Я убрал деньги обратно и вынул одну из стопок писем, перевязанных шпагатом. Я развязал узел и начал разглядывать конверты. Все они были адресованы директору Линкольнской школы-интерната для индейцев. Обратные адреса были со всей Миннесоты, Равнин и дальше. Я достал одно наугад и начал читать.
Уважаемый директор,
Наш сын Рэндольф Летящая Сова учится в вашей школе. Нам очень сложно приехать навестить его. Мы хотели бы, чтобы он получил подарок на Рождество. Пожалуйста, купите ему что-нибудь особенное на доллар, который мы посылаем. Передайте, что мы попытаемся навестить его, когда сойдет снег и можно будет передвигаться по дорогам. Искренне ваши, Лоис и Артур Летящая Сова.
Я знал Рэнди Летящую Сову и знал, что он ничего не получал на Рождество. Никогда.
Я открыл и прочитал другое письмо, на этот раз от семьи из Игл-Бьютта в Южной Дакоте. Как и прочие, письмо было написано в уважительном тоне и содержало просьбу к директору разрешить их дочери, Луизе ЛеДюк, поехать домой на похороны бабушки. К письму прилагались пять долларов на автобус.
Я помнил, когда умерла бабушка Луизы. Она плакала целую неделю. Но домой так и не поехала.
Все письма были похожи друг на друга, те или иные просьбы с небольшими суммами денег. Я посмотрел на наволочку и подумал, что каждый доллар в ней символизировал надежду, надежду, которая так и не сбылась.
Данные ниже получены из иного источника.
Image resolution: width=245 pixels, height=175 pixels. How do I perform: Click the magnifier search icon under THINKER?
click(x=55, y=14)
Все письма были от семей, чьи дети, как мы с Альбертом и Мозом, никогда не ездили домой на лето и не могли сообщить об украденных деньгах.
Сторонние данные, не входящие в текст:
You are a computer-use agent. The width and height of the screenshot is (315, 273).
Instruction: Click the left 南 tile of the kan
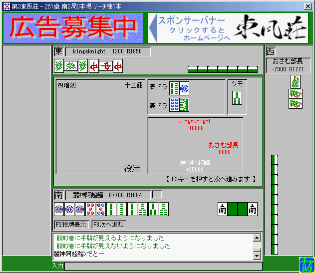click(x=223, y=209)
И тут я наткнулся на письмо родителей Красного Рукава, отправленное из Чадрона в Небраске.
Уважаемый директор,
Билли Красный Рукав наш единственный сын. Он нужен на нашей ферме. Дела обстоят плохо. Его мать сильно плакала, когда его забрали. Она плачет до сих пор. Мы не знаем, к кому обратиться. Поэтому обращаемся к вам. Мы можем прислать деньги, чтобы он доехал домой на автобусе. Пожалуйста, скажите нам, что делать. С уважением, Элвин Красный Рукав.
Я опустил письмо и ощутил, что та огромная пустота все еще во мне. Найдут ли когда-нибудь тело Билли? Скажут ли его родителям, что с ним стало? Или они вечно будут высматривать на горизонте Южной Дакоты маленькую фигурку, шагающую к дому? Наволочка лежала открытой, и я видел револьвер, которым нам угрожал мистер Брикман. Мне хотелось взять его и убить Винсента ДиМарко еще раз.